Я трахаюсь с агентом спецслужб.
Это объясняет все: легкость, с какой ты попадаешь во все уголки Вестминстерского дворца; свободу распоряжаться своим временем, пока тебя не вызовут по неотложному делу; твое молчание. Это объясняет твою адреналиновую зависимость и твое нетерпение. Когда ты меня хочешь, то осыпаешь градом звонков и сообщений, чтобы получить свое сию минуту, сейчас, а в остальное время кажешься почти равнодушным. Это объясняет твою скрытность и таинственность, явно неадекватную в условиях обычного адюльтера, — все эти трюки с предоплаченными телефонами, запрет на электронную почту, мелодраматический антураж наших отношений. Возможно, так ведет себя в личной жизни человек, который тесно связан с делами национальной безопасности.
Теперь я понимала, почему ты хочешь так много знать обо мне, но так мало рассказываешь о себе; почему ты так категорически, самонадеянно, уверен, что можешь убедить меня сделать все что угодно, разумеется, самым приятным для меня образом; почему ты так много знаешь о камерах видеонаблюдения и уличной маскировке. От всех этих мыслей меня охватила нервная дрожь — то ли восторг, то ли страх, но скорее причудливое сочетание того и другого. Если ты агент, то что произойдет, если ты подумаешь, что я от тебя прячусь? Можешь ли ты отследить местонахождение телефона, который мне дал? Почему ты запретил письменные контакты между нами? Не хочешь подвергать меня риску? Что произойдет, если — мелькнула новая мысль, — что произойдет, если я захочу с тобой порвать?
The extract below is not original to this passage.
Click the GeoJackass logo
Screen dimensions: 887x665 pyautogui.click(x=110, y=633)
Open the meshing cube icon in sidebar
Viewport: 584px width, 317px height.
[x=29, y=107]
Муж что-то сонно пробормотал, перевернулся лицом ко мне, пролепетал еще что-то и снова отвернулся. Я вспомнила, каким серьезным было твое лицо, когда ты отдавал мне предоплаченный телефон. А что, если я в тебе ошибаюсь? Существует ли вероятность, что ты способен стать мстительным или опасным, что под угрозой может оказаться мой муж или, не дай бог, дети? От этой мысли у меня участился пульс, я попыталась глубоко дышать, внушая себе: «Не будь идиоткой… Никакой опасности нет… Сейчас ночь, ночью многое кажется не таким, как есть. Это хорошо известный факт».